- **Task to complete**: Would you repeat all of the records underneath, exactly as written?

Source records:
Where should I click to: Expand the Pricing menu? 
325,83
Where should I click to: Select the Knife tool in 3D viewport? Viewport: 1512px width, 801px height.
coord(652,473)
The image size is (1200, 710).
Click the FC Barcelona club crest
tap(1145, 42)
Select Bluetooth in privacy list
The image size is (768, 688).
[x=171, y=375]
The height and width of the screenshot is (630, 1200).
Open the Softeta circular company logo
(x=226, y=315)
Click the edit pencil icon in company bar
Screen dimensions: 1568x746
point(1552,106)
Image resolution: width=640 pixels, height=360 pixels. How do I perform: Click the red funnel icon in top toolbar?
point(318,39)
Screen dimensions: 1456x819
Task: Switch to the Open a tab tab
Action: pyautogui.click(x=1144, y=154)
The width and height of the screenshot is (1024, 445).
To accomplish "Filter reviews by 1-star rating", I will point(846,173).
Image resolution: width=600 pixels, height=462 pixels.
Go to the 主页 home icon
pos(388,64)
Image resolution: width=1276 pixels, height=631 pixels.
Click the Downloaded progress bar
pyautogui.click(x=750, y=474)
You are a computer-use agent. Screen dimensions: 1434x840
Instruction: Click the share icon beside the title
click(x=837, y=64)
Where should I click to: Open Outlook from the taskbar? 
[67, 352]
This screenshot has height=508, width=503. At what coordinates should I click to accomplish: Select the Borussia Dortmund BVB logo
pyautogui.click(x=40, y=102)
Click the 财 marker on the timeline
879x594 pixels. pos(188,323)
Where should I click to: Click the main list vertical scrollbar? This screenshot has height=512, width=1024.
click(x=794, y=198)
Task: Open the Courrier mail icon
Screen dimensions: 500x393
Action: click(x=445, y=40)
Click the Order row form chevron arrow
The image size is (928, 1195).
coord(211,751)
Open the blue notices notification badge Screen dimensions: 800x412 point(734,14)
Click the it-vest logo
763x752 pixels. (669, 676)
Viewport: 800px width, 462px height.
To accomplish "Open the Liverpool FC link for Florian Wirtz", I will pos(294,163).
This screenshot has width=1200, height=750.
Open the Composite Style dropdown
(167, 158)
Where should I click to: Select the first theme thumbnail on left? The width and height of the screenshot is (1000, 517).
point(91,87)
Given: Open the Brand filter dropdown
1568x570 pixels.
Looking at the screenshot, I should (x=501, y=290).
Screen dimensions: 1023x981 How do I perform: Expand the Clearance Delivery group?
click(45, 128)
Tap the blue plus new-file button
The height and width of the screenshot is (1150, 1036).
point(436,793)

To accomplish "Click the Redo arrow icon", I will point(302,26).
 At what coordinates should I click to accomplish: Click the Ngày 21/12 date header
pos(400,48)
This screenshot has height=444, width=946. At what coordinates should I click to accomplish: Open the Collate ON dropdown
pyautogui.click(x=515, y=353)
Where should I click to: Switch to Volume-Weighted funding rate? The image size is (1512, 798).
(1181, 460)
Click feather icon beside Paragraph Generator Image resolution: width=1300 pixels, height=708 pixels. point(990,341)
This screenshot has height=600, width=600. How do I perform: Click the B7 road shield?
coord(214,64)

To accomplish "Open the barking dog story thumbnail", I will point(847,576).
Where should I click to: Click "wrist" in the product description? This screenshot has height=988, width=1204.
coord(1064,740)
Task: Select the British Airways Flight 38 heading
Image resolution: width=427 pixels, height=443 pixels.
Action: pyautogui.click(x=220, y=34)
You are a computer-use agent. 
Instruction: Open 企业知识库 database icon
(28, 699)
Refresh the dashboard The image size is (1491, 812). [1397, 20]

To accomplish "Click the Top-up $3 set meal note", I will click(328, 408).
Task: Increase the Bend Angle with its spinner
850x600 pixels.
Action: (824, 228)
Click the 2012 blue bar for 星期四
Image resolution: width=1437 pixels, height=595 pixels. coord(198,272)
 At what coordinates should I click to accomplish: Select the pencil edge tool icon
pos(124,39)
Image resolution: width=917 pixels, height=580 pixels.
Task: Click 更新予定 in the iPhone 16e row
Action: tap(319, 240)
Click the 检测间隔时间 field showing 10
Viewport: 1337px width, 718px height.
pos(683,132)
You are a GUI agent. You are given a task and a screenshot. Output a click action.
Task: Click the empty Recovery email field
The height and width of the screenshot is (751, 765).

- **Reply to the exercise**:
Where should I click to: Expand the Pricing menu? 
325,83
Where should I click to: Select the Knife tool in 3D viewport? Viewport: 1512px width, 801px height.
coord(652,473)
The image size is (1200, 710).
Click the FC Barcelona club crest
tap(1145, 42)
Select Bluetooth in privacy list
The image size is (768, 688).
[x=171, y=375]
The height and width of the screenshot is (630, 1200).
Open the Softeta circular company logo
(x=226, y=315)
Click the edit pencil icon in company bar
Screen dimensions: 1568x746
point(1552,106)
Image resolution: width=640 pixels, height=360 pixels. How do I perform: Click the red funnel icon in top toolbar?
point(318,39)
Screen dimensions: 1456x819
Task: Switch to the Open a tab tab
Action: pyautogui.click(x=1144, y=154)
The width and height of the screenshot is (1024, 445).
To accomplish "Filter reviews by 1-star rating", I will point(846,173).
Image resolution: width=600 pixels, height=462 pixels.
Go to the 主页 home icon
pos(388,64)
Image resolution: width=1276 pixels, height=631 pixels.
Click the Downloaded progress bar
pyautogui.click(x=750, y=474)
You are a computer-use agent. Screen dimensions: 1434x840
Instruction: Click the share icon beside the title
click(x=837, y=64)
Where should I click to: Open Outlook from the taskbar? 
[67, 352]
This screenshot has height=508, width=503. At what coordinates should I click to accomplish: Select the Borussia Dortmund BVB logo
pyautogui.click(x=40, y=102)
Click the 财 marker on the timeline
879x594 pixels. pos(188,323)
Where should I click to: Click the main list vertical scrollbar? This screenshot has height=512, width=1024.
click(x=794, y=198)
Task: Open the Courrier mail icon
Screen dimensions: 500x393
Action: click(x=445, y=40)
Click the Order row form chevron arrow
The image size is (928, 1195).
coord(211,751)
Open the blue notices notification badge Screen dimensions: 800x412 point(734,14)
Click the it-vest logo
763x752 pixels. (669, 676)
Viewport: 800px width, 462px height.
To accomplish "Open the Liverpool FC link for Florian Wirtz", I will pos(294,163).
This screenshot has width=1200, height=750.
Open the Composite Style dropdown
(167, 158)
Where should I click to: Select the first theme thumbnail on left? The width and height of the screenshot is (1000, 517).
point(91,87)
Given: Open the Brand filter dropdown
1568x570 pixels.
Looking at the screenshot, I should (x=501, y=290).
Screen dimensions: 1023x981 How do I perform: Expand the Clearance Delivery group?
click(45, 128)
Tap the blue plus new-file button
The height and width of the screenshot is (1150, 1036).
point(436,793)

To accomplish "Click the Redo arrow icon", I will point(302,26).
 At what coordinates should I click to accomplish: Click the Ngày 21/12 date header
pos(400,48)
This screenshot has height=444, width=946. At what coordinates should I click to accomplish: Open the Collate ON dropdown
pyautogui.click(x=515, y=353)
Where should I click to: Switch to Volume-Weighted funding rate? The image size is (1512, 798).
(1181, 460)
Click feather icon beside Paragraph Generator Image resolution: width=1300 pixels, height=708 pixels. point(990,341)
This screenshot has height=600, width=600. How do I perform: Click the B7 road shield?
coord(214,64)

To accomplish "Open the barking dog story thumbnail", I will point(847,576).
Where should I click to: Click "wrist" in the product description? This screenshot has height=988, width=1204.
coord(1064,740)
Task: Select the British Airways Flight 38 heading
Image resolution: width=427 pixels, height=443 pixels.
Action: pyautogui.click(x=220, y=34)
You are a computer-use agent. 
Instruction: Open 企业知识库 database icon
(28, 699)
Refresh the dashboard The image size is (1491, 812). [1397, 20]

To accomplish "Click the Top-up $3 set meal note", I will click(328, 408).
Task: Increase the Bend Angle with its spinner
850x600 pixels.
Action: (824, 228)
Click the 2012 blue bar for 星期四
Image resolution: width=1437 pixels, height=595 pixels. coord(198,272)
 At what coordinates should I click to accomplish: Select the pencil edge tool icon
pos(124,39)
Image resolution: width=917 pixels, height=580 pixels.
Task: Click 更新予定 in the iPhone 16e row
Action: tap(319, 240)
Click the 检测间隔时间 field showing 10
Viewport: 1337px width, 718px height.
pos(683,132)
You are a GUI agent. You are given a task and a screenshot. Output a click action.
Task: Click the empty Recovery email field
The height and width of the screenshot is (751, 765).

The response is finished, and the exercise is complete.